The present invention relates broadly to the purification of hydrofluorocarbons. More specifically, the present invention relates to the separation of an azeotrope of dichloromethane (HFC-32) and dichlorodifluoromethane (CFC-12).
Difluoromethane (HFC-32) is a hydrofluorocarbon developed to replace ozone-depleting hydrochlorofluorocarbons (HCFCs) or chlorofluorocarbons (CFCs) refrigerants/refrigerant blends. During the production of HFC-32, certain by-products are formed, including CFC-12, which is of particular interest herein. It has been found that CFC-12 and HFC-32 form a low-boiling azeotrope in the distillation of HFC-32.
Such an azeotropic cannot be separated using conventional distillation techniques.
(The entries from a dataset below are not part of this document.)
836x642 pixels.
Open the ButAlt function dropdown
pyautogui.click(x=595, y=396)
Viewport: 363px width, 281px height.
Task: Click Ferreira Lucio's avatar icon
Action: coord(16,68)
Furthermore, alternative methods of separating CFC-12 from HFC-32 such as extraction, extractive distillation, or absorption introduce higher costs and additional components to the purification process.
Although further recovery of HFC-32 tends to be difficult, it is nevertheless necessary to maintain high yields. For example, if no additional recovery of HFC-32 is performed on an azeotropic distillate containing about 9.2 wt % CFC-12 (as would be obtained through economical, high pressure distillation), then an HFC-32 yield loss of at least 10% can be expected. In other words, without further recovery, the HFC-32 yield would be less than 90%.
Therefore, a need exists for a process which recovers HFC-32 in high yield from the CFC-12/HFC-32 azeotropic distillate, but which does not involve costly and complex distillation techniques and apparatus. The present invention fulfills this need among others.